Je regarde toujours avec plaisir et beaucoup de respect le chef de l’Etat procéder au rituel du dépôt d’une gerbe de fleurs à la place des Martyrs. Ce geste apparemment anodin est plein de signification, il symbolise le devoir de mémoire et de reconnaissance que la nation tout entière se doit d’observer à l’endroit de nos Martyrs, ces illustres hommes et femmes qui ont payé de leur vie la liberté et l’indépendance de la Guinée. Notre peuple, à l’instar des autres peuples du monde, honore ses Martyrs à l’occasion de la célébration annuelle de la fête de l’indépendance.

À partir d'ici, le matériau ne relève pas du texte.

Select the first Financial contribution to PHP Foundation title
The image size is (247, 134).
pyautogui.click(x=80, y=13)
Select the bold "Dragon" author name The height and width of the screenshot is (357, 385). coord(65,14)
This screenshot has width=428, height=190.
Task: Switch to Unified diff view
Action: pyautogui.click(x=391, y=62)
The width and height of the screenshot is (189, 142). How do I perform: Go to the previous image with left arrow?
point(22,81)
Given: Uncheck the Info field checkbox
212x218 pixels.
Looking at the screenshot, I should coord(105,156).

Tout bon citoyen reconnaît que mourir pour sa patrie est un acte au-dessus de tous les honneurs, ce qu’exprime plus éloquemment le poète français Victor Hugo quand il écrit : « O morts pour mon pays, je suis votre envieux ! » Mais au-delà de l’honneur rendu aux Martyrs, je ne puis m’empêcher de me poser la question « Qu’est- ce-qu’une gerbe de fleurs représente pour moi ? » La réponse ne tarde pas, pour moi Africain une gerbe de fleurs ne représente absolument rien, la fleur n’existe pas dans mon univers. Je peux tout au moins admirer une résidence fleurie, mais il ne me viendra jamais à l’esprit l’intention d’offrir ou le besoin de recevoir des fleurs, cela n’est que pratique de blanc. Quant au devoir d’honorer ses morts, chaque peuple ne devrait l’accomplir qu’à travers ses us et coutumes. Pour nous Africains les morts ne sont pas morts, ils continuent de vivre avec nous, nous partageons notre quotidien avec eux en pensée, en nourriture et boisson, nous les implorons dans toutes nos difficultés et nous les remercions pour tous nos bonheurs.

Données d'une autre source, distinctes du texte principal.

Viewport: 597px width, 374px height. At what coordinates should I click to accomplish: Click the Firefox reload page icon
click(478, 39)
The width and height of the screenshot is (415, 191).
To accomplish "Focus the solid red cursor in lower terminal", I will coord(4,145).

Alors pourquoi ne donnons-nous pas une âme africaine à nos Etats modernes ? Pourquoi près de soixante ans d’indépendance nous continuons à imiter les blancs dans bien des domaines comme dans le protocole d’Etat, l’habillement, la nourriture, l’habitat, etc. Nous vivons un véritable drame de complexe d’infériorité, de dépersonnalisation de nous-mêmes, toutes attitudes maintes fois
dénoncées par des penseurs africains ou occidentaux. Il n’y a même plus de honte à rivaliser de zèle dans ce mimétisme culturel qui prend les allures de la meilleure réussite aux yeux de tous, des intellectuels aux analphabètes. Et pourtant, pour nous limiter qu’à l’exemple du rituel des morts, rien ne nous empêche de le célébrer à la manière de nos ancêtres : déposer quelques noix de cola, une
poignée de mets, une calebasse d’eau fraîche, et clamer un hommage avec en sourdine une percussion d’instruments traditionnels. Le monde entier attend de nous d’apporter la touche africaine à la culture universelle. Ce n’est sûrement pas en singeant les blancs que nous le ferrons, mais en restant nous-mêmes.